[Stored data entries]
--
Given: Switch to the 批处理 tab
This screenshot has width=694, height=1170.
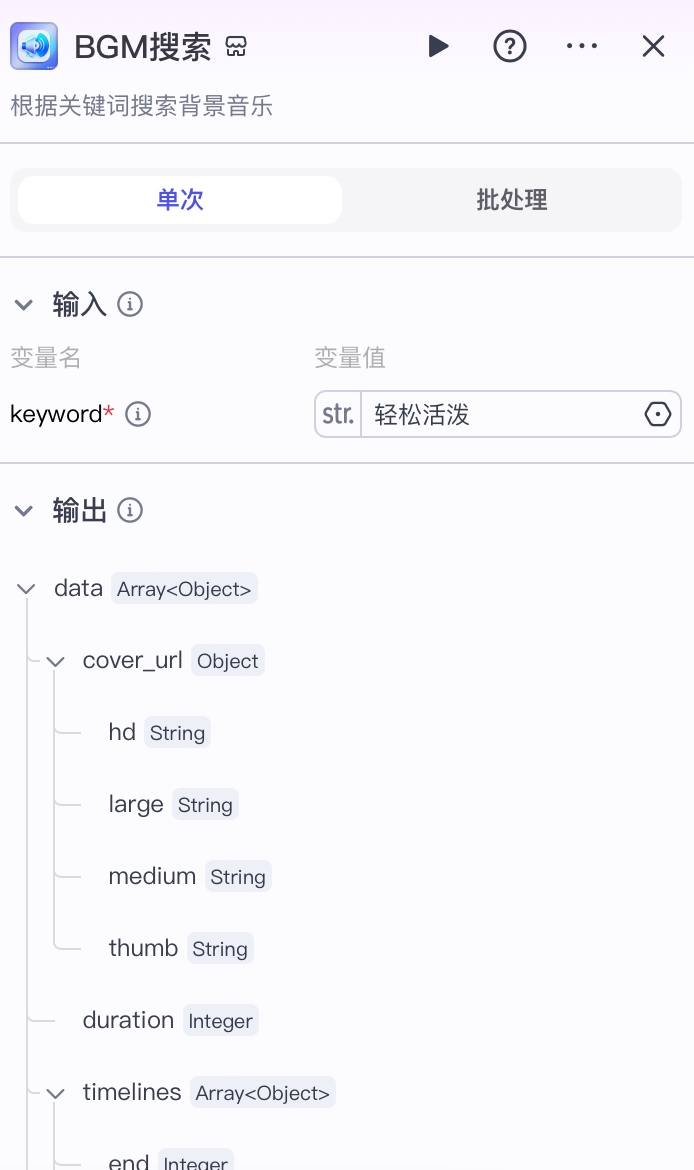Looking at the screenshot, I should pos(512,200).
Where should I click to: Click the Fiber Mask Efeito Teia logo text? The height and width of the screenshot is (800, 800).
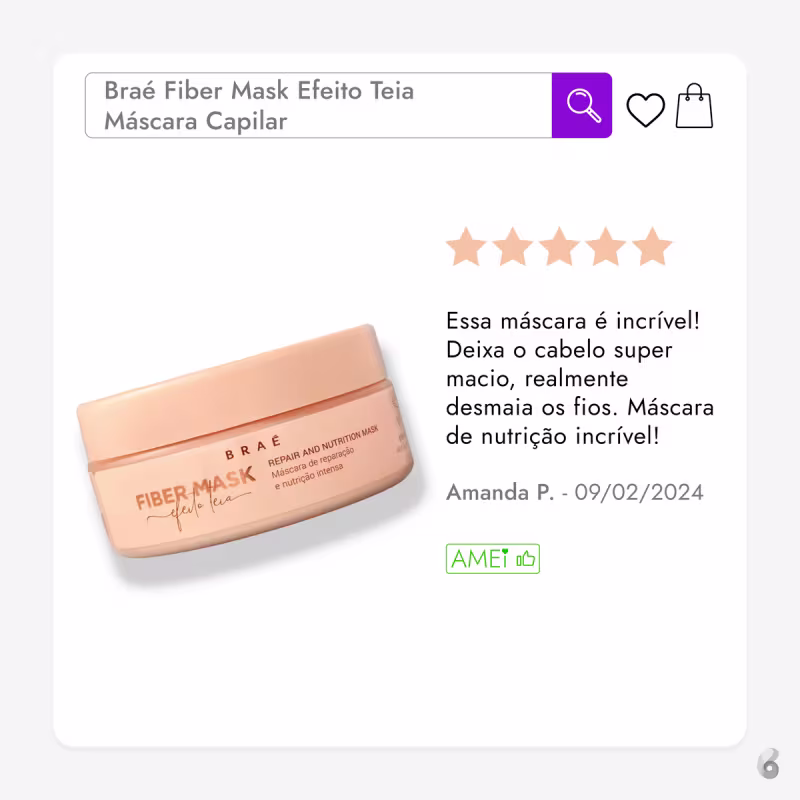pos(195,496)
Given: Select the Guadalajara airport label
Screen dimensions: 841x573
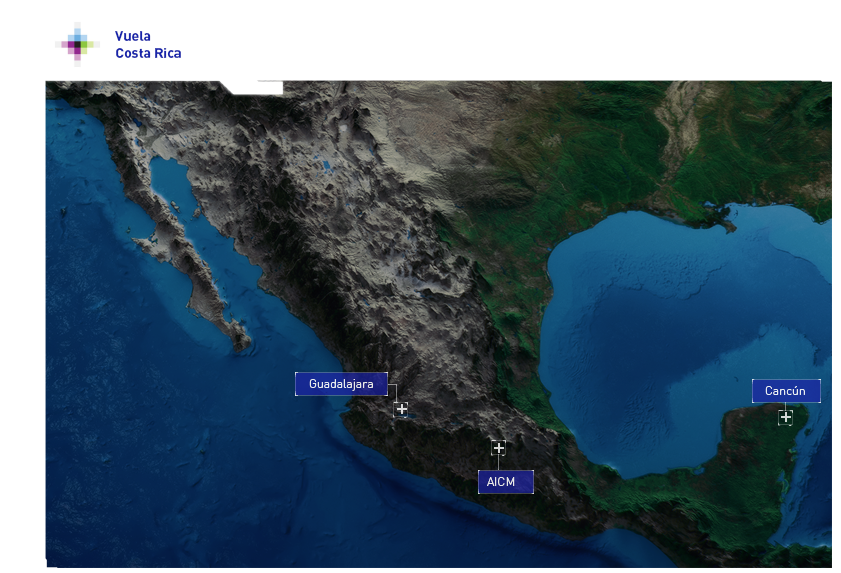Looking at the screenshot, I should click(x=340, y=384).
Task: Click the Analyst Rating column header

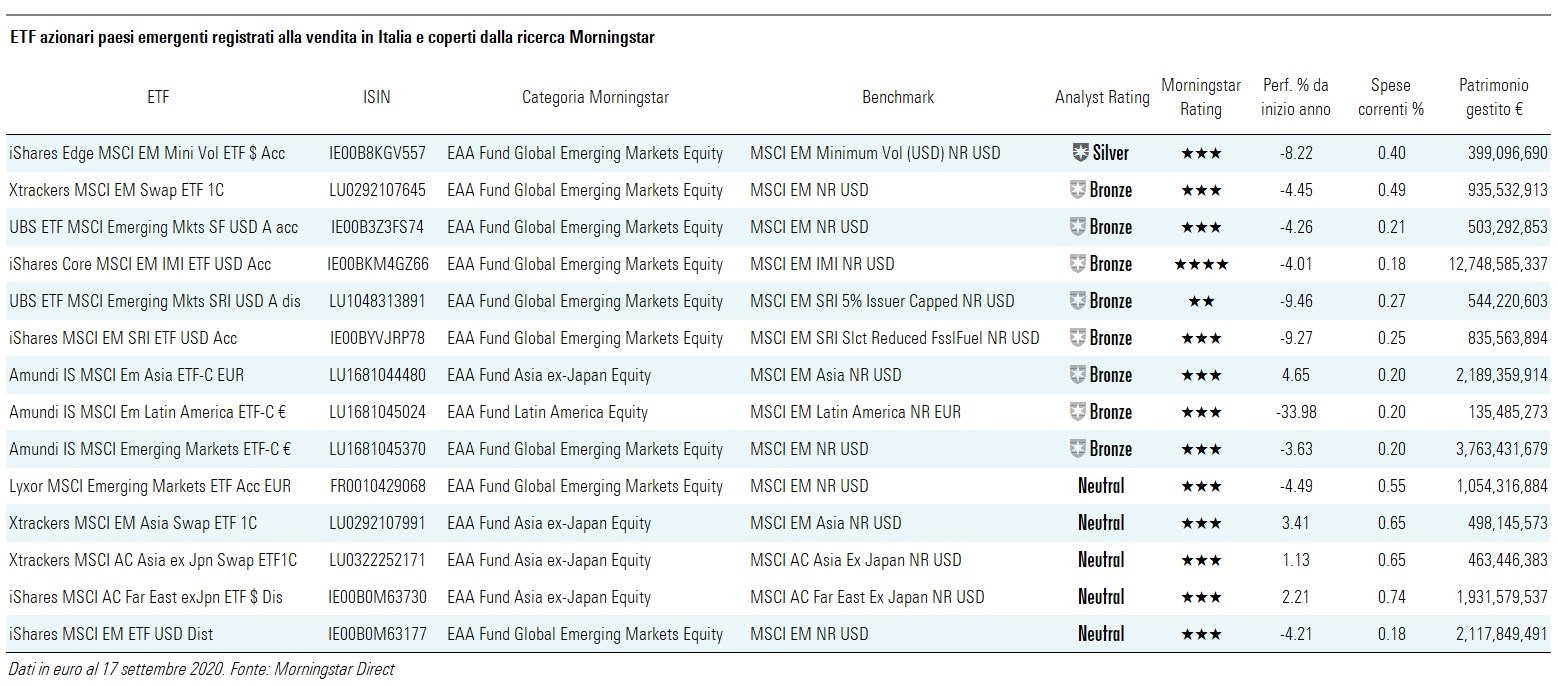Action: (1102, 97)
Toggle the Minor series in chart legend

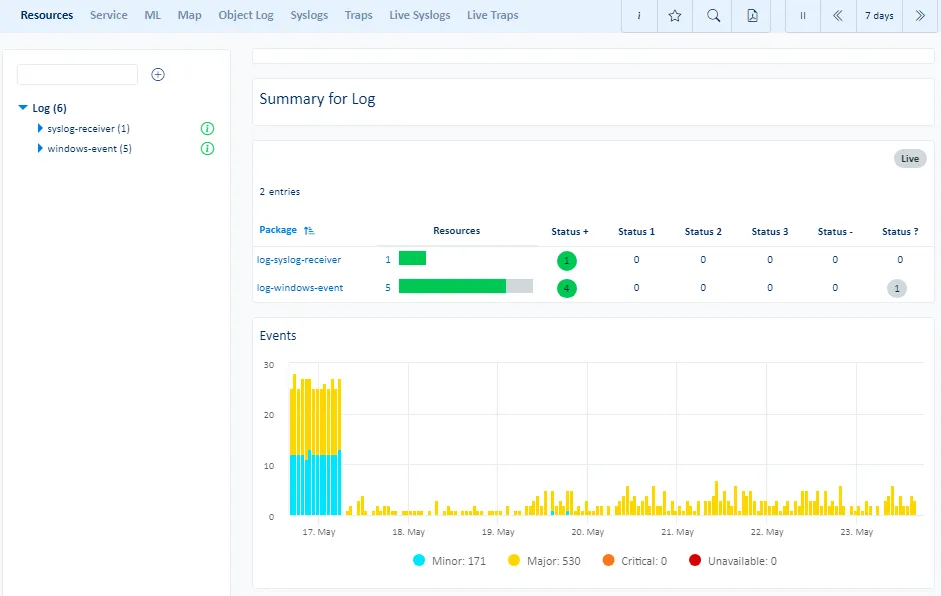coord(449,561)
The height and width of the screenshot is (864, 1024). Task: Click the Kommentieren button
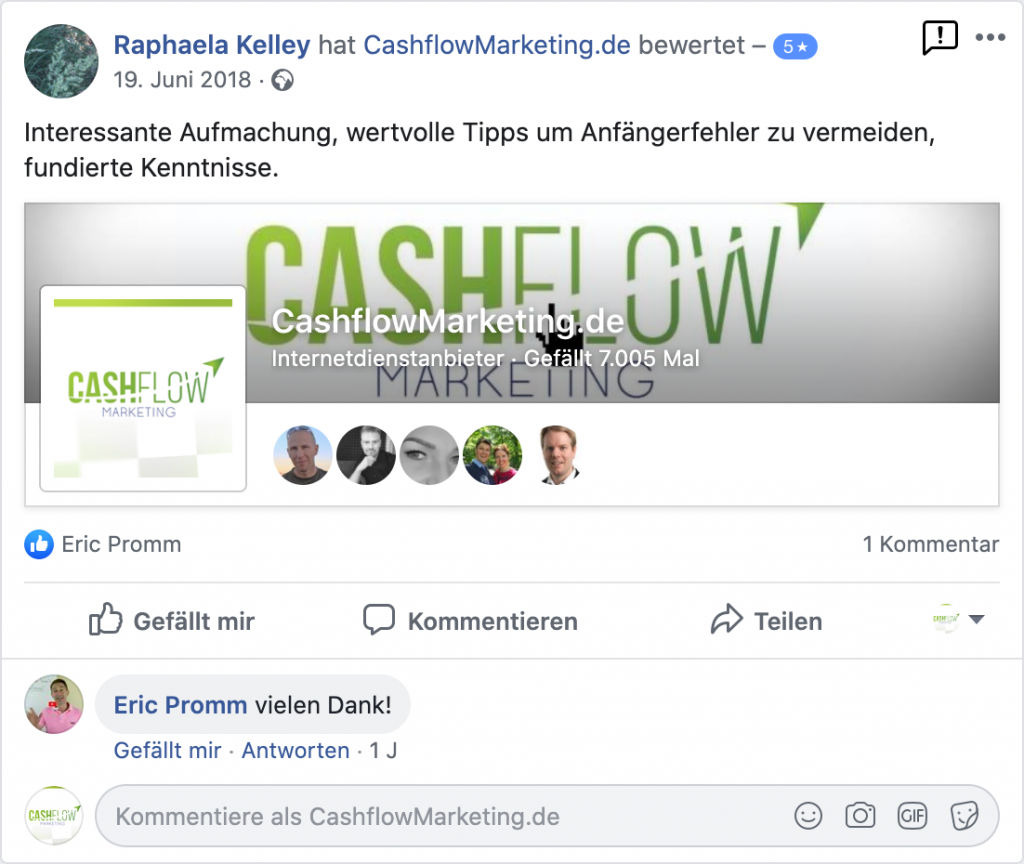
--
THE TASK:
Look over the records above and copy each line that includes the string "Given".

OUTPUT OF THE EXERCISE:
Given: Switch to the 批处理 tab
Given: Select the Guadalajara airport label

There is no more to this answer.